_ABOUT THIS TASK_
Transcribe the full listing below exactly.

_DATA_
_ _ _

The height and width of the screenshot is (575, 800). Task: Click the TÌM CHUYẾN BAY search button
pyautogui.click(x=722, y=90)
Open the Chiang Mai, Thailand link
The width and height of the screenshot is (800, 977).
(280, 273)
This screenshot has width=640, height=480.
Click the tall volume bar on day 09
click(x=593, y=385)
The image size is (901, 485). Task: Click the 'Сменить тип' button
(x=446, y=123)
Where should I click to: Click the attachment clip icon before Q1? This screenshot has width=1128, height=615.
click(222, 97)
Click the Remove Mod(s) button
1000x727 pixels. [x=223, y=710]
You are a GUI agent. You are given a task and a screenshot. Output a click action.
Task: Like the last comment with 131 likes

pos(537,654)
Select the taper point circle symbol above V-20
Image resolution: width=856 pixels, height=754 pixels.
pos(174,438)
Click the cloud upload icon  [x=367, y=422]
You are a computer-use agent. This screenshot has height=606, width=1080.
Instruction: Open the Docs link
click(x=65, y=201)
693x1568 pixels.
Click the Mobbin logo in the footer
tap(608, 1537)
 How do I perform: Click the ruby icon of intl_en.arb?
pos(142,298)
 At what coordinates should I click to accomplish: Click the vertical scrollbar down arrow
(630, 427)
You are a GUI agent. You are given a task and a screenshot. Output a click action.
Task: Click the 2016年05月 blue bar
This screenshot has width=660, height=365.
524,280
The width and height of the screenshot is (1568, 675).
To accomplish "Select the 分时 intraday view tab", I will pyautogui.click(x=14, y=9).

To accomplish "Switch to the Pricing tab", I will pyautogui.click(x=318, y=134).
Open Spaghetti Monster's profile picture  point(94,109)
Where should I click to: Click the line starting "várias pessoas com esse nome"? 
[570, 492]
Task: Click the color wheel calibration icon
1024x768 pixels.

_ _ _

_THE ANSWER_
The height and width of the screenshot is (575, 800). Task: Click the TÌM CHUYẾN BAY search button
pyautogui.click(x=722, y=90)
Open the Chiang Mai, Thailand link
The width and height of the screenshot is (800, 977).
(280, 273)
This screenshot has width=640, height=480.
Click the tall volume bar on day 09
click(x=593, y=385)
The image size is (901, 485). Task: Click the 'Сменить тип' button
(x=446, y=123)
Where should I click to: Click the attachment clip icon before Q1? This screenshot has width=1128, height=615.
click(222, 97)
Click the Remove Mod(s) button
1000x727 pixels. [x=223, y=710]
You are a GUI agent. You are given a task and a screenshot. Output a click action.
Task: Like the last comment with 131 likes

pos(537,654)
Select the taper point circle symbol above V-20
Image resolution: width=856 pixels, height=754 pixels.
pos(174,438)
Click the cloud upload icon  [x=367, y=422]
You are a computer-use agent. This screenshot has height=606, width=1080.
Instruction: Open the Docs link
click(x=65, y=201)
693x1568 pixels.
Click the Mobbin logo in the footer
tap(608, 1537)
 How do I perform: Click the ruby icon of intl_en.arb?
pos(142,298)
 At what coordinates should I click to accomplish: Click the vertical scrollbar down arrow
(630, 427)
You are a GUI agent. You are given a task and a screenshot. Output a click action.
Task: Click the 2016年05月 blue bar
This screenshot has width=660, height=365.
524,280
The width and height of the screenshot is (1568, 675).
To accomplish "Select the 分时 intraday view tab", I will pyautogui.click(x=14, y=9).

To accomplish "Switch to the Pricing tab", I will pyautogui.click(x=318, y=134).
Open Spaghetti Monster's profile picture  point(94,109)
Where should I click to: Click the line starting "várias pessoas com esse nome"? 
[570, 492]
Task: Click the color wheel calibration icon
1024x768 pixels.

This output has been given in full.